Turkey, Politics, World

Turkish PM describes FETO as 'sick terrorists'

Binali Yildirim says group abuses Islam

23.07.2016
 Turkish PM describes FETO as 'sick terrorists'

Ankara

ANKARA

Prime Minister Binali Yildirim has described the July 15 coup plotters as “sick terrorists” during a Saturday appearance on Turkish television.

Speaking on A Haber and NTV, Turkey’s private TV channels, Yildirim said the Fetullah Terrorist Organization (FETO) did not hesitate to use Islam to justify the bloody coup attempt.

“These people are terrorists but also they are sick terrorists because they abuse Islam,” he said.

The premier said that the coup was well-planned and if the attempt had succeeded, FETO members would have been appointed to key roles in Turkey.

“Their cadres’ lists for Turkey’s high-ranking positions were already written,” Yildirim said.

Yildirim repeated a revelation by President Recep Tayyip Erdogan that one of the coup soldiers who held Turkey’s chief-of-staff hostage on July 15 told Gen. Hulusi Akar to call Fetullah Gulen.

Turkish PM however, added that Akar had refused to speak with Gulen while being detained. 

Intelligence warnings

Yildirim said Turkey’s National Intelligence Service (MIT) had warned the country's military hours before Friday's coup attempt.

The MIT had supplied intelligence to the Turkish Armed Forces but the measures had not been taken, Yildirim said. “Even our commander of the Turkish Armed Forces was taken hostage, and that part is very worrying.”

The coup attempt was not reported to Yildirim and the prime minister said he is still wondering why nobody informed him of the deadly attack.

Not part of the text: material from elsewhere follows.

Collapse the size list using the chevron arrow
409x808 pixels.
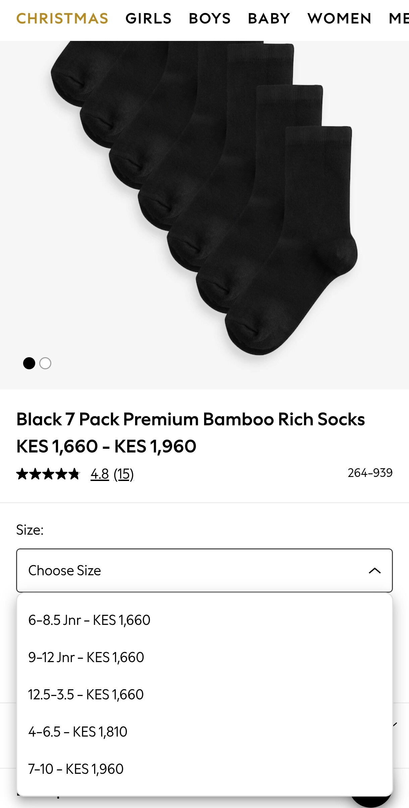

“I'm still looking for the answer to this question,” he said.

During his interview, he said he and the government had been trying since 2013 to tell the military how dangerous FETO is: “We were trying to explain to them -- the Turkish army -- how serious they are. But they did not heed our advice.”

While on air, Yildirim revealed the latest detention figures.

“With the count complete, the figures are as follows: 13,000 suspects have been taken into custody, including 1,329 police officers, more than 8,831 soldiers, 2,100 judicial members, 52 district governors and 689 civilians,” he said.

He added that 5,837 suspects out of 13,001 detainees have been charged with having links to the coup attempt.

Turkey's government has repeatedly said the deadly plot on July 15, which martyred at least 246 people and injured more than 2,100 others, was organized by followers of U.S.-based preacher Fetullah Gulen.

Gulen is also accused of a long-running campaign to overthrow the state through the infiltration of Turkish institutions, particularly the military, police and judiciary, forming what is commonly known as the ‘parallel state’.

* Hatice Kesgin contributed to this report from Ankara.